__Exercise inputs__.

****************

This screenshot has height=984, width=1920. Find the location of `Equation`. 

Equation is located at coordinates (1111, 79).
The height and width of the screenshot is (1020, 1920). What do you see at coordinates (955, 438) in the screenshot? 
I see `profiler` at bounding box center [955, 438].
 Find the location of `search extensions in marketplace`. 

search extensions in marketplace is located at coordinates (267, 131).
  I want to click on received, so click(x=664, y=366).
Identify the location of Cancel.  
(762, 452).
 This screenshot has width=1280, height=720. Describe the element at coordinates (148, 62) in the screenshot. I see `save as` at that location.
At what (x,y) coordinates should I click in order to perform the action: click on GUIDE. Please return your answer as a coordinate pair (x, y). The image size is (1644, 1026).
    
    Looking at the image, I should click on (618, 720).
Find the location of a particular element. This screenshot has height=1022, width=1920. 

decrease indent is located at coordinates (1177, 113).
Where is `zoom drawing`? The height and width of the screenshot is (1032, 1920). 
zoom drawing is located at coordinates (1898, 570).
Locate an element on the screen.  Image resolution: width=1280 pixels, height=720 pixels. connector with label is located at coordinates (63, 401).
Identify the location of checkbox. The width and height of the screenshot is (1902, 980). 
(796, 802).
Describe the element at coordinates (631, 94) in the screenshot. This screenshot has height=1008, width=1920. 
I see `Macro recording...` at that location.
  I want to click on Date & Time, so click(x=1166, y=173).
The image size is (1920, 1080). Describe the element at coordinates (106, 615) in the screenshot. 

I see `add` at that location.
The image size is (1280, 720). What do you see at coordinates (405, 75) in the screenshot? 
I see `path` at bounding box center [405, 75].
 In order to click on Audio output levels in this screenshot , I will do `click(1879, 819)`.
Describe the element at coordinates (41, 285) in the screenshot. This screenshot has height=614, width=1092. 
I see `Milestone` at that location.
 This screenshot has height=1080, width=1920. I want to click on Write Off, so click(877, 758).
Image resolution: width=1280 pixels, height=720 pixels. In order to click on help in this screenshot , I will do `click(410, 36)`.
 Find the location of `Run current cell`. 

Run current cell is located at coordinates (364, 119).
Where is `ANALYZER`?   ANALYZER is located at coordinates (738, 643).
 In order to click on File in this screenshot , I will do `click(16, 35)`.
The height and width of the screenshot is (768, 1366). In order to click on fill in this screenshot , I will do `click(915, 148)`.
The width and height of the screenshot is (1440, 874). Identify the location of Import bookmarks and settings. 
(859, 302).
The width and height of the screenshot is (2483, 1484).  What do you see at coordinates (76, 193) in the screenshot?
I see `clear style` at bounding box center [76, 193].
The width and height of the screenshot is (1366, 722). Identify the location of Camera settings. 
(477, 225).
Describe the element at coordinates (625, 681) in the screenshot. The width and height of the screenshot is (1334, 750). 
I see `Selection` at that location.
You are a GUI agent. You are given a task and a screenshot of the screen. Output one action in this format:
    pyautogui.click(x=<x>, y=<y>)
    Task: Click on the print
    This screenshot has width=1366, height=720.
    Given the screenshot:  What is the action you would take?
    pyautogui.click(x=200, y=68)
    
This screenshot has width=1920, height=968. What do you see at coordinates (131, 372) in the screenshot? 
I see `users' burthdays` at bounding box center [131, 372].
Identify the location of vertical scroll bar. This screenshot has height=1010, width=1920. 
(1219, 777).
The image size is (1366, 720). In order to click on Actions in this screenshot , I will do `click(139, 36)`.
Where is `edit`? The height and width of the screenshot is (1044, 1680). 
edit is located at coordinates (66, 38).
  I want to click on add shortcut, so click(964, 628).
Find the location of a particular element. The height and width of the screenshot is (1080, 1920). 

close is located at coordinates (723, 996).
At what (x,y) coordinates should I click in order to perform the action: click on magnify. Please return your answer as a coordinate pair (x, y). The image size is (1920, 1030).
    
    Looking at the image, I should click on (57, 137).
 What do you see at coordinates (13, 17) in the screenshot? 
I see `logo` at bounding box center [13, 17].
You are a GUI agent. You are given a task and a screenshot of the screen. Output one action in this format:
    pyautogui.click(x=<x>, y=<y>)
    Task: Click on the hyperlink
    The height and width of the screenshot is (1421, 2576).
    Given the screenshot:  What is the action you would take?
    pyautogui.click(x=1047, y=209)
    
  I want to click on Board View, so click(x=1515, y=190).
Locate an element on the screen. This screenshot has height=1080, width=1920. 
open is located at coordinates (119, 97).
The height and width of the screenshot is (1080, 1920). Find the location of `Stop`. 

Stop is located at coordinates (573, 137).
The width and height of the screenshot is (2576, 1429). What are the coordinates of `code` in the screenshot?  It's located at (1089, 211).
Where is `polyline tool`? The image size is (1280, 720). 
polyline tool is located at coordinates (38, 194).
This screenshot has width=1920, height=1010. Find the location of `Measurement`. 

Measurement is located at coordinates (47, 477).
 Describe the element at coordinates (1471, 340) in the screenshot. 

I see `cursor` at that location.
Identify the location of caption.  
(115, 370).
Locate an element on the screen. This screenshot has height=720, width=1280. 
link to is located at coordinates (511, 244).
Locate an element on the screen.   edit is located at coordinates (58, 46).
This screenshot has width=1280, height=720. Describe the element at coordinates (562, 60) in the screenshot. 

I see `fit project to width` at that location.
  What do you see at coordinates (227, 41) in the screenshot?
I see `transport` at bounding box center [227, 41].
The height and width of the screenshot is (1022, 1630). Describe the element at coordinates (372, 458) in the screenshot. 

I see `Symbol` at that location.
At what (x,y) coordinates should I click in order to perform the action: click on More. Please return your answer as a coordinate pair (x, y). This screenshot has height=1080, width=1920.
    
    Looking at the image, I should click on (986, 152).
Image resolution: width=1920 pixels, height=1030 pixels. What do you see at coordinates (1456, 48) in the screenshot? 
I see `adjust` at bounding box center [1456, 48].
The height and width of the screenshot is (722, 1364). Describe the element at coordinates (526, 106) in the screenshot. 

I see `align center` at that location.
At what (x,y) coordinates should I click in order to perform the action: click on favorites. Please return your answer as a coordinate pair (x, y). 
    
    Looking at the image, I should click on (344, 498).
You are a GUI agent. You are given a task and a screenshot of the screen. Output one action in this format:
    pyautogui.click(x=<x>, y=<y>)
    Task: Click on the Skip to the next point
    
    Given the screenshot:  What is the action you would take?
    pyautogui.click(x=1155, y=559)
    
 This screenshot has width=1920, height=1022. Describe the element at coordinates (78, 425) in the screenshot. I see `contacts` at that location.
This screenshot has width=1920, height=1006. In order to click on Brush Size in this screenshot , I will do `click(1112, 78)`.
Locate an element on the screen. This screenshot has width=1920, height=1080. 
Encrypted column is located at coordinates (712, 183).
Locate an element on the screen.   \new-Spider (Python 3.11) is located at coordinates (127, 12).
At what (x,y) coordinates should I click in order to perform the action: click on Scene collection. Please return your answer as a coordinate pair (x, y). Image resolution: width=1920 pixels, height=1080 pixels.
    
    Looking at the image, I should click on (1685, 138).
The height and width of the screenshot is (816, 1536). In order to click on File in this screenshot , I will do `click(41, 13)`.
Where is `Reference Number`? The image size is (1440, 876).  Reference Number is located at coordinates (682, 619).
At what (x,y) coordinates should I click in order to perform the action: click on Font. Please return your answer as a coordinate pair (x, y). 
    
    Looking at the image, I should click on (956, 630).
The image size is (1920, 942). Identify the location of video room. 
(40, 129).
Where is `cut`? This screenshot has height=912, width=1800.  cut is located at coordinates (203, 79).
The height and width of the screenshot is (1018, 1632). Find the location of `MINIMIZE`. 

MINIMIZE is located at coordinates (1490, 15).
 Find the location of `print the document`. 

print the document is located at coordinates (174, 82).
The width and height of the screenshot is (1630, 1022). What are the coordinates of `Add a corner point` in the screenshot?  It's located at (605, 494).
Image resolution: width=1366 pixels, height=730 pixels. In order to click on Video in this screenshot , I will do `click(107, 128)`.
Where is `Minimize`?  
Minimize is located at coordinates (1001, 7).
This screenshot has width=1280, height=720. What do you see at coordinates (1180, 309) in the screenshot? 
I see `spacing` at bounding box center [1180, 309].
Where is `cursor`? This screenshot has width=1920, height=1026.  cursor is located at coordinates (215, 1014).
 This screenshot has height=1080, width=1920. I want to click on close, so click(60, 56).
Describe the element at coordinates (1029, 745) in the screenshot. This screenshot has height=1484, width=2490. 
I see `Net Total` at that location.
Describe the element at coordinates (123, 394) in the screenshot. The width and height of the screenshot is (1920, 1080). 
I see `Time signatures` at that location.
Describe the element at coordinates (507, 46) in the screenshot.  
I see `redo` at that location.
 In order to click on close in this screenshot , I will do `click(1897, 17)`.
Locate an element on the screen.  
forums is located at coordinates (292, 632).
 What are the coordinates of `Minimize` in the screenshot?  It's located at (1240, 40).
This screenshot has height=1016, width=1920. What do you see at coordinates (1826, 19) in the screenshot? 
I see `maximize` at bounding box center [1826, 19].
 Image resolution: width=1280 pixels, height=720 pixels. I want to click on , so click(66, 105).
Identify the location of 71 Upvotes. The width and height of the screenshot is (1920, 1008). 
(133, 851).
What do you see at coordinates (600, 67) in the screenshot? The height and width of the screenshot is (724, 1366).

****************

__Work to be completed__.
Update the stretch of records from the line containing "The image size is (1920, 1080)." through the line containing "so click(877, 758)." by changing "Describe the element" to "Identify the element", with nothing else altered. Return only those lines.

__Complete output__.
The image size is (1920, 1080). Identify the element at coordinates (106, 615) in the screenshot. 

I see `add` at that location.
The image size is (1280, 720). What do you see at coordinates (405, 75) in the screenshot? 
I see `path` at bounding box center [405, 75].
 In order to click on Audio output levels in this screenshot , I will do `click(1879, 819)`.
Identify the element at coordinates (41, 285) in the screenshot. This screenshot has height=614, width=1092. 
I see `Milestone` at that location.
 This screenshot has height=1080, width=1920. I want to click on Write Off, so click(877, 758).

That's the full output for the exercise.